The policy focuses on the availability of land and state assistance for first homebuyers to try to increase housing
affordability. While these initiatives will help, they do not address all the reasons for our housing boom. Property
investors can simply claim a capital transaction to avoid being taxed, fuelling the housing bubble.
NZMEA Chief Executive John Walley says, “First home buyers have effectively been priced out of the market by property
investors. Increased prices support inefficiencies and higher margins in the supply chain, and higher costs get locked
in. House prices in New Zealand have risen by 70% relative to household income since 1999, which is the largest
increase in the developed world.[1] We need to see more balance in our tax system to remove housing incentives.
Investment in housing does little for the real economy as productive investment is starved and generally productivity
falls.”
As Alan Bollard has mentioned, demand for housing has dipped away substantially.

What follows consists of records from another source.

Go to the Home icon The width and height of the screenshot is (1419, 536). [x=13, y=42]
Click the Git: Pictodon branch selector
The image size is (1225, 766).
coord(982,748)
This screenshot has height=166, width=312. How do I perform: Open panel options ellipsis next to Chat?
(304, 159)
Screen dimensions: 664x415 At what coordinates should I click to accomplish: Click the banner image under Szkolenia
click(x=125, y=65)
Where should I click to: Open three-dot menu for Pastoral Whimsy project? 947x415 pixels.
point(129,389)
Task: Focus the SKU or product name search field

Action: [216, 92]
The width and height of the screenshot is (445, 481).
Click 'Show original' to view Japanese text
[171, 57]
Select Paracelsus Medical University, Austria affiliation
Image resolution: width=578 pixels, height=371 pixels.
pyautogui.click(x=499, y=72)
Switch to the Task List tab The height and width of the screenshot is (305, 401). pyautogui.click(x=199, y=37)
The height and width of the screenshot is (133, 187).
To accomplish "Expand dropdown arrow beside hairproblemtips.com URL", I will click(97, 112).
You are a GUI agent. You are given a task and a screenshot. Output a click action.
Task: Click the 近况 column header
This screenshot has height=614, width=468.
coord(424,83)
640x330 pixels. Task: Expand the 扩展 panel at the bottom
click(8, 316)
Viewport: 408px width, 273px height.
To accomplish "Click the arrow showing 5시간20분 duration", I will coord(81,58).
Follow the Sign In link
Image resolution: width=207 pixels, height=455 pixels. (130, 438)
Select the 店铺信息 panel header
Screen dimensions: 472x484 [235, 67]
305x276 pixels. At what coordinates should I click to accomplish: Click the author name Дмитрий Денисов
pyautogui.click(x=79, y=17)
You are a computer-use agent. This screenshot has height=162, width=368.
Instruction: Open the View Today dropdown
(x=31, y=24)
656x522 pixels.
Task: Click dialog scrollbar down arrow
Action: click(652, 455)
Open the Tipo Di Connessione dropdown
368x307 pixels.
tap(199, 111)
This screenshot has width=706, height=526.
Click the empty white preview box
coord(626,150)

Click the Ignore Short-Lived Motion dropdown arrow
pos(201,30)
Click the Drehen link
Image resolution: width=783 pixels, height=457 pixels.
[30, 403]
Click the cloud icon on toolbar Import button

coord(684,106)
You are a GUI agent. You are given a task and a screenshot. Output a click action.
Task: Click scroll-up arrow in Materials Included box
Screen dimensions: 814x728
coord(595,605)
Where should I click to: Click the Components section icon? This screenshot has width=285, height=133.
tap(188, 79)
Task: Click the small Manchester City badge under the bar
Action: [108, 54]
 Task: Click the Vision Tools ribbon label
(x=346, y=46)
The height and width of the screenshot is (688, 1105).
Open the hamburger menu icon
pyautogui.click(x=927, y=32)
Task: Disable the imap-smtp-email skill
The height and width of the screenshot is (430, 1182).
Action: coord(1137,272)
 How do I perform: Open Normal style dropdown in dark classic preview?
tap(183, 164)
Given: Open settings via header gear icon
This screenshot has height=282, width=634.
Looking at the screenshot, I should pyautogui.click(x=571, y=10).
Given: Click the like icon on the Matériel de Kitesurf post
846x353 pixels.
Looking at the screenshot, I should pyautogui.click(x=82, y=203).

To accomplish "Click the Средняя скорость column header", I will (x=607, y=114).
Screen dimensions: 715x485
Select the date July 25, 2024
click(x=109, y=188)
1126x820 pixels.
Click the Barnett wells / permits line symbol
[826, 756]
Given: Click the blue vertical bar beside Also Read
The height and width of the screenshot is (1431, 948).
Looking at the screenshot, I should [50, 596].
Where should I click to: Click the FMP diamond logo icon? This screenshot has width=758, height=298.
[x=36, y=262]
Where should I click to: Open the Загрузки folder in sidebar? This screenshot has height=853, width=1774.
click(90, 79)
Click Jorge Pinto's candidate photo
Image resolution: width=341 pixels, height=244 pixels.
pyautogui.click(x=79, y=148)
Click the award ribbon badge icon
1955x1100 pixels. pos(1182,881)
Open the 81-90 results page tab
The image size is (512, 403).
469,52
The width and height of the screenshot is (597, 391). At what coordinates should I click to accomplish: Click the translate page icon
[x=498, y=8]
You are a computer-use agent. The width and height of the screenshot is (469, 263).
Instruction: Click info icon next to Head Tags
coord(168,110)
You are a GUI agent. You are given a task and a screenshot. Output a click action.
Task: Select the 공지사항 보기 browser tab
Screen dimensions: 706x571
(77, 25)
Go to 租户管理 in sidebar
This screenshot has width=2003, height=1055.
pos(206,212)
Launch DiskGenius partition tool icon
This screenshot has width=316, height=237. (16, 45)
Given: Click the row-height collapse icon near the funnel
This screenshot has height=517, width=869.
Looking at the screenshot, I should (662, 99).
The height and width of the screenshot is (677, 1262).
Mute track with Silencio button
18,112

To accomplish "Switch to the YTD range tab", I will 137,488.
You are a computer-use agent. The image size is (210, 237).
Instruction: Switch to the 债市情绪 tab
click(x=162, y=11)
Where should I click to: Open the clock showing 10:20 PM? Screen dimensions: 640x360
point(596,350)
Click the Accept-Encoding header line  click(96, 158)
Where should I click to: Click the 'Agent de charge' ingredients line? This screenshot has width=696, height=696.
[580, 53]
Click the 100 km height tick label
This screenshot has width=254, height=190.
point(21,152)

He expects house prices to dip about
15% during this housing slump, however, the outlook could be much worse. Consumer spending is likely to dip further as
people prefer to save or reduce debt.
“These conditions leave the conclusion that demand will fall. Graham Beale, Chief Executive of the Nationwide Building
Society in Britain, has predicted a 25% dip in UK house prices, and their bubble was smaller than the one in New
Zealand, so we might expect a larger drop here,” says Mr. Walley.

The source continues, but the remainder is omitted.